4.1.2 Memory Augmented Models

Area: Architecture; Mechanism: Algorithm; Goals: Reasoning Stability, Truthfulness; Horizon: Mid Term (2-4 years)

While SSMs aim to make processing long sequences more efficient, another class of architectures tackles the memory problem head-on. A core limitation of a standard Transformer is its fixed context window. Once information scrolls past this window, it's forgotten forever. This creates a frustrating "goldfish memory" problem for tasks that require long-term coherence, like managing a multi-day project or acting as a personalized assistant. Memory-Augmented Architectures offer a direct, algorithmic solution by fundamentally changing how a model stores information.

The core idea is to give the model an external, persistent memory bank that acts as a dedicated notebook or scratchpad that it can learn to read from and write to. This separates the model's active computation from its long-term storage. The model learns not only to process language but also to recognize when a piece of information is important enough to "jot down" for later. It can then learn to query this memory to retrieve key facts, user preferences, or past conversation details when they become relevant again.

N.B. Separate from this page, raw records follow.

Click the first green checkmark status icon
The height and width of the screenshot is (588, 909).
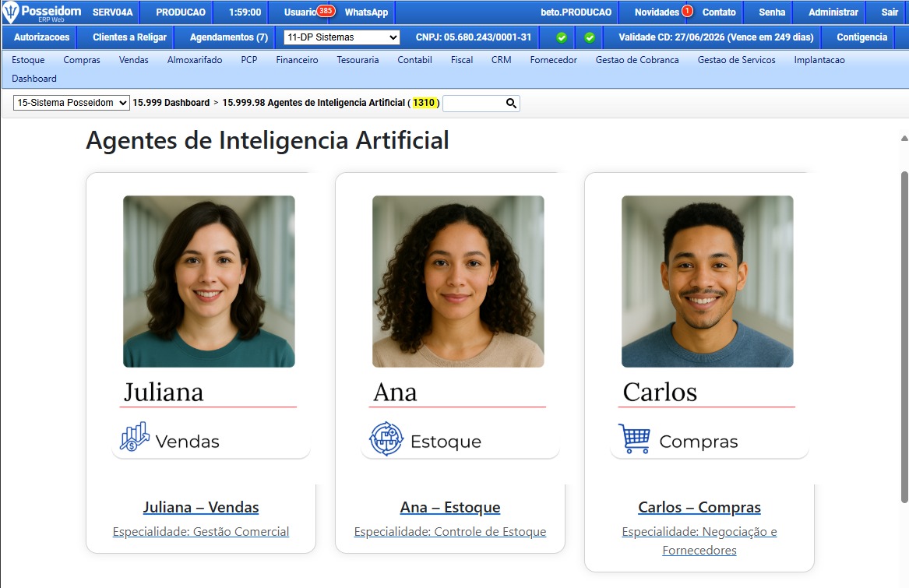(x=561, y=37)
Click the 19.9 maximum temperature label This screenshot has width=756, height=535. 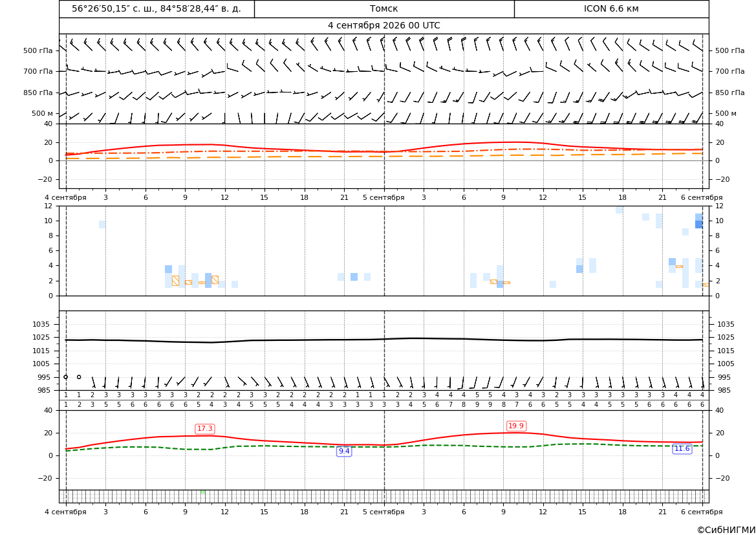pyautogui.click(x=515, y=426)
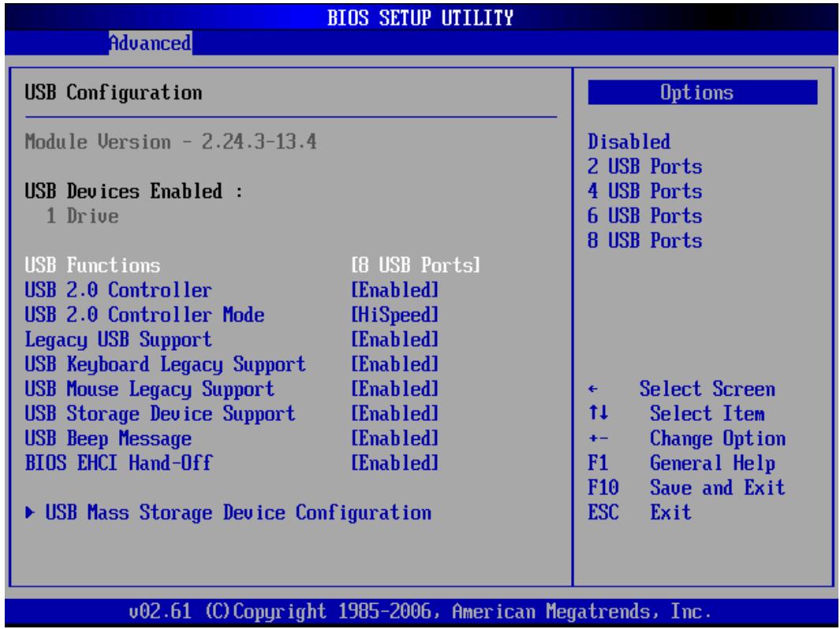This screenshot has width=840, height=629.
Task: Click the triangle arrow before USB Mass Storage
Action: click(x=31, y=513)
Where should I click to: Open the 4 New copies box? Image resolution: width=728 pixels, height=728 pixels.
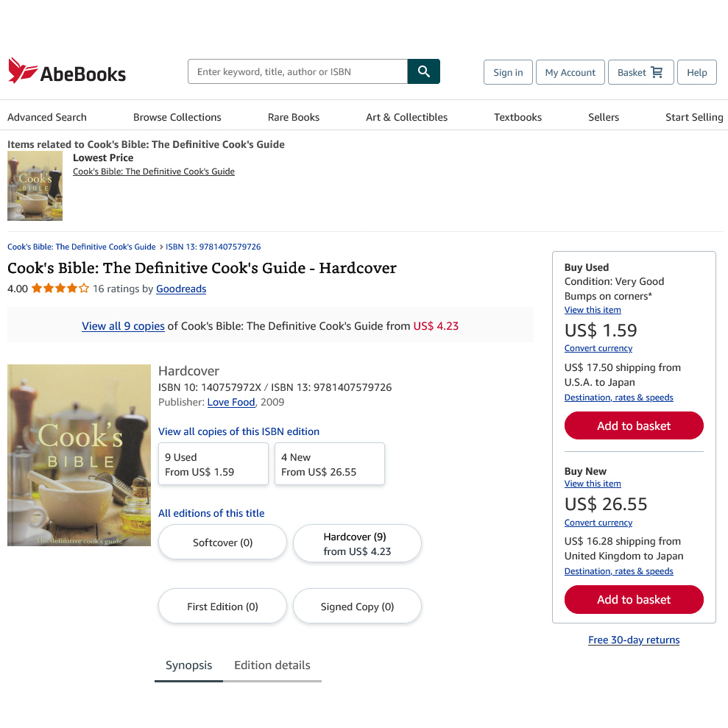(x=329, y=464)
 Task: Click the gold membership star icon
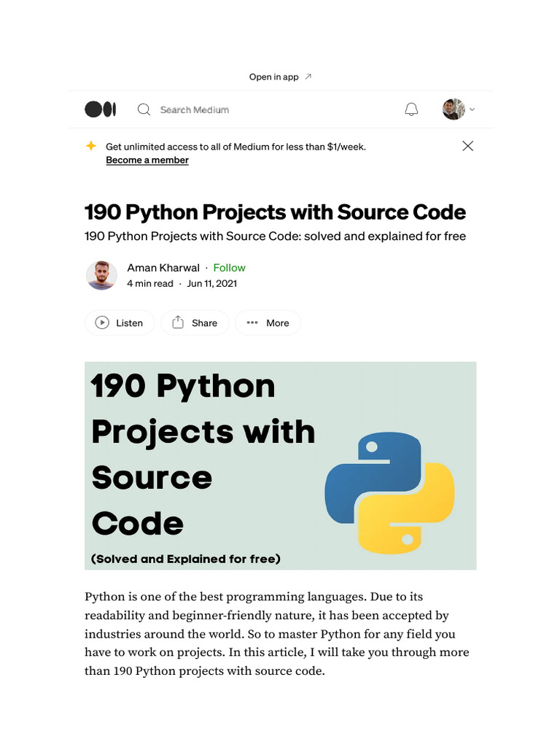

We have an implementation of this today, but it’s an engineering trick not a fundamental architectural shift. A separate system retrieves relevant snippets from your chat history and hands them to the model as temporary context. The model itself doesn't actually remember anything long-term. The true architectural frontier is to build a neuro-integrated memory. This integration make the memory part of the model’s native reasoning loop, whereas ChatGPT’s product-level memory is just a less-rigorous add-on that feeds context back in.

This approach offers a powerful solution for enhancing Reasoning Stability and Truthfulness. For example, a memory-augmented assistant could intrinsically remember a user's long-term goals without needing to be reminded in every session. By grounding its responses in a recorded memory of past interactions, it can provide more accurate, personalized, and contextually aware answers.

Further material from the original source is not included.